## PROBLEM
The lines from the top of the records below through the one containing "Check Press Tab to highlight each item" are to be transcribed exactly, and nothing else is to be added.
☆ ☆ ☆ ☆ ☆
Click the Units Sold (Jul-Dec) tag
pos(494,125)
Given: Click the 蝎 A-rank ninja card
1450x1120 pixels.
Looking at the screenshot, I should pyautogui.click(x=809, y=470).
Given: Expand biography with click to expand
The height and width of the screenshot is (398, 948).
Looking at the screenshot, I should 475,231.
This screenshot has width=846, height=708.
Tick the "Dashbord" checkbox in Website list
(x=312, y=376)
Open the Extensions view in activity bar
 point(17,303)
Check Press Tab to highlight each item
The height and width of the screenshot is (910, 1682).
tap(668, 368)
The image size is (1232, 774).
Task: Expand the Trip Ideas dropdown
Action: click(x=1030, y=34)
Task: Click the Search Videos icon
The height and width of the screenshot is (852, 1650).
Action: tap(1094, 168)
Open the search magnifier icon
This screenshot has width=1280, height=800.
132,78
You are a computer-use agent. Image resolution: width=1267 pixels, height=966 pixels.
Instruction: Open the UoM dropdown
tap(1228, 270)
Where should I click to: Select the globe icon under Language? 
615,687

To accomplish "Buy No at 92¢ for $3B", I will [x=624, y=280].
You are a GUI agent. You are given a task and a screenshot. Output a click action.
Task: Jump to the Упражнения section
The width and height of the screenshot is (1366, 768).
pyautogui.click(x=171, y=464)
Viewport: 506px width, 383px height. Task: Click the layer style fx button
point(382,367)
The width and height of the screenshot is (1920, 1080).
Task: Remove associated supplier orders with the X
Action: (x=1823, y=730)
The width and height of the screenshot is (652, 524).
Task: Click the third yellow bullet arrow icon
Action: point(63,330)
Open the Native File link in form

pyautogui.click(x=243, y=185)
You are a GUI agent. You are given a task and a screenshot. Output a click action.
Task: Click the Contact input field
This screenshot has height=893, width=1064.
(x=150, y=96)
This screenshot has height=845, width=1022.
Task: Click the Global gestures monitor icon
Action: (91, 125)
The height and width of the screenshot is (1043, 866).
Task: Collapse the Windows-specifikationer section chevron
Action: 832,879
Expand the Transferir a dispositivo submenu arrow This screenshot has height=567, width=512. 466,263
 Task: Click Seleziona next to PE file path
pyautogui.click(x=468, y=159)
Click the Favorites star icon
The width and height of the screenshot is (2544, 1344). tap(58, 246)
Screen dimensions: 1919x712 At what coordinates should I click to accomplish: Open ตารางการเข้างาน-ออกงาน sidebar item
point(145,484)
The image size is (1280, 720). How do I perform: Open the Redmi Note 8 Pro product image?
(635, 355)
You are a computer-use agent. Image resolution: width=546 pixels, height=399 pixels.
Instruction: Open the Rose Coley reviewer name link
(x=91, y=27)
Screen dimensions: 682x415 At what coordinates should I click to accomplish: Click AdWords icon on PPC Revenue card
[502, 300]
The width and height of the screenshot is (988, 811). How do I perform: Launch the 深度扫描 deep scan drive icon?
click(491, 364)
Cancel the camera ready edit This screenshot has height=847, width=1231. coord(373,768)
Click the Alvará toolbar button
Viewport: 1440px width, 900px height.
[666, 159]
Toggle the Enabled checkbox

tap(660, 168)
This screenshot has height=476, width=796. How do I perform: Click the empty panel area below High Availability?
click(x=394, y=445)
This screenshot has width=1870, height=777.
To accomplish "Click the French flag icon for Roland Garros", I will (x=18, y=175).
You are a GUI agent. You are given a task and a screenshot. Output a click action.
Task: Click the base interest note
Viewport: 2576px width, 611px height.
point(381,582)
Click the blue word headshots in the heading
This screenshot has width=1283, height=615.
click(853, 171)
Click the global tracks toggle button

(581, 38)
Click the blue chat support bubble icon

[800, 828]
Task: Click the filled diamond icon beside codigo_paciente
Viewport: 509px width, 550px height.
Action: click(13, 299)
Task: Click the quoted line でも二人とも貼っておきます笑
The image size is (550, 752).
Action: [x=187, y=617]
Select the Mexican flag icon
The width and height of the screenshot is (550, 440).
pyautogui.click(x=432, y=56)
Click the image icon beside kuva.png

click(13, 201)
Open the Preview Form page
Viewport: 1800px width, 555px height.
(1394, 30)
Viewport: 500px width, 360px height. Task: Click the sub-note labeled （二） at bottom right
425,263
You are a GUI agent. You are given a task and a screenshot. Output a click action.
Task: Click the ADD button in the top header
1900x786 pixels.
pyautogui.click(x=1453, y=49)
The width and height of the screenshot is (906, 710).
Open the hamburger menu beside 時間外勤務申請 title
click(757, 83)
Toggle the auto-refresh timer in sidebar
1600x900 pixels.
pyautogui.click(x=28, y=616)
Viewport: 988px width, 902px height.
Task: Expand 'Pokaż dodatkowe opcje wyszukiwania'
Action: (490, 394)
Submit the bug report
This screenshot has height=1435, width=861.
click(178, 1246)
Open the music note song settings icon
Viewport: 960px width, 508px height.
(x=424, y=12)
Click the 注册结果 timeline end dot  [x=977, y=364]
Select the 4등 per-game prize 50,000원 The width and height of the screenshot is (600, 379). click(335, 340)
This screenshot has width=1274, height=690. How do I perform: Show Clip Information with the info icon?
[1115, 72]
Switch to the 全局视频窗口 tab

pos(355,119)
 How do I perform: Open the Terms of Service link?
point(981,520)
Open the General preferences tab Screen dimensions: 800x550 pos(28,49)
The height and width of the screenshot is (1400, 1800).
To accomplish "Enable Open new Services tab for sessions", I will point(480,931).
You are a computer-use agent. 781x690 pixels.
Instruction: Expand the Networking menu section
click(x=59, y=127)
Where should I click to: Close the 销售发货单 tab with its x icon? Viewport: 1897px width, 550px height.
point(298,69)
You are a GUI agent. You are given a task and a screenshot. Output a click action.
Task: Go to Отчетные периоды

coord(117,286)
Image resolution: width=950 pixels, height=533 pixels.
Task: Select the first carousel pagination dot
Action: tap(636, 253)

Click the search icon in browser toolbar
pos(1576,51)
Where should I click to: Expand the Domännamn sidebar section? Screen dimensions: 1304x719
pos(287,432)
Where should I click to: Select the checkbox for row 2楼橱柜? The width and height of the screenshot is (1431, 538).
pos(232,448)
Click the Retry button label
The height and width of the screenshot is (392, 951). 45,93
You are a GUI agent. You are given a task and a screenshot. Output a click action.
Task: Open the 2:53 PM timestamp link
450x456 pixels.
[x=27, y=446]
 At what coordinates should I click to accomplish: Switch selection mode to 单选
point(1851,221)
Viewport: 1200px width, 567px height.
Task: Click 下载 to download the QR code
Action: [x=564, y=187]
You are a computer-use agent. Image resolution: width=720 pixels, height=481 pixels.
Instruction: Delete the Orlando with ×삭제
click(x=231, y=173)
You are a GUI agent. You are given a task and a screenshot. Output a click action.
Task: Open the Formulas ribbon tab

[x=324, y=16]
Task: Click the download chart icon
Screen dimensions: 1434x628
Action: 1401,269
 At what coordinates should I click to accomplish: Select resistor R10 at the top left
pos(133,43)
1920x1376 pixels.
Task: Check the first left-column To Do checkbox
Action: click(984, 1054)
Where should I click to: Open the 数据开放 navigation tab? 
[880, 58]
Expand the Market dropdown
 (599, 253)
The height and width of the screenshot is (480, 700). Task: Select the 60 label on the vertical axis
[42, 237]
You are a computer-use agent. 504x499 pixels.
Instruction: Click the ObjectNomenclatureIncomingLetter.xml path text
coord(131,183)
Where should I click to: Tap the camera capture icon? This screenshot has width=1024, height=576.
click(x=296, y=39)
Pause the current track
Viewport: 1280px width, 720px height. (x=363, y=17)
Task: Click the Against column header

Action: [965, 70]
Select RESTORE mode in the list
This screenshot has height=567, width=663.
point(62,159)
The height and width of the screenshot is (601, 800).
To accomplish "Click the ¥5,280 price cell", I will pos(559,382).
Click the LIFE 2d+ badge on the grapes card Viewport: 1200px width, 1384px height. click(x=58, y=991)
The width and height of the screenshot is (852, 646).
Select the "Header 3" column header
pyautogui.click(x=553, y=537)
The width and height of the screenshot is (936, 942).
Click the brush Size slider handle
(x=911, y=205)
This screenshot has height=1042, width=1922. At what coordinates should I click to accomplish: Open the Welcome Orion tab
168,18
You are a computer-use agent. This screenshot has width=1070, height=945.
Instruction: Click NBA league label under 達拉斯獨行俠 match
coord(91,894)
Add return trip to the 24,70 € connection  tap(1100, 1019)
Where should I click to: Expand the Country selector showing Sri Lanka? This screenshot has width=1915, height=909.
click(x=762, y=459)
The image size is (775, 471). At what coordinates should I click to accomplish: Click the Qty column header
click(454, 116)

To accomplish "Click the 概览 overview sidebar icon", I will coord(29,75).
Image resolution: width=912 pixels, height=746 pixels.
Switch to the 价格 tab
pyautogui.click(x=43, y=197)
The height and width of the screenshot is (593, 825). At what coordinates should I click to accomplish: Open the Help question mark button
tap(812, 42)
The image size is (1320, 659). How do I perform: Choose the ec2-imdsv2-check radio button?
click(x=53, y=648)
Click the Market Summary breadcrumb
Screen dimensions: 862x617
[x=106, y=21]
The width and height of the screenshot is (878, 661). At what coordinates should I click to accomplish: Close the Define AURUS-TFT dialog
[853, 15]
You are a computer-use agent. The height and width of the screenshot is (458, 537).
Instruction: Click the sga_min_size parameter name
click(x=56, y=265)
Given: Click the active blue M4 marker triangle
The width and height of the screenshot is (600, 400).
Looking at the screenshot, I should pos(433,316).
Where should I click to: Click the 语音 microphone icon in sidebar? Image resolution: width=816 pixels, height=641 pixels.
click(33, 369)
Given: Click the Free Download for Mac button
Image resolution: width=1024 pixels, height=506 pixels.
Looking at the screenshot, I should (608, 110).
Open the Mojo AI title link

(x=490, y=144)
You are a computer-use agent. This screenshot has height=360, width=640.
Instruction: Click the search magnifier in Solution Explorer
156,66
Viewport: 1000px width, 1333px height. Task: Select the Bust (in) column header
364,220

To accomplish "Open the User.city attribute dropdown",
☆ ☆ ☆ ☆ ☆
## EXERCISE RESPONSE
Click the Units Sold (Jul-Dec) tag
pos(494,125)
Given: Click the 蝎 A-rank ninja card
1450x1120 pixels.
Looking at the screenshot, I should pyautogui.click(x=809, y=470).
Given: Expand biography with click to expand
The height and width of the screenshot is (398, 948).
Looking at the screenshot, I should 475,231.
This screenshot has width=846, height=708.
Tick the "Dashbord" checkbox in Website list
(x=312, y=376)
Open the Extensions view in activity bar
 point(17,303)
Check Press Tab to highlight each item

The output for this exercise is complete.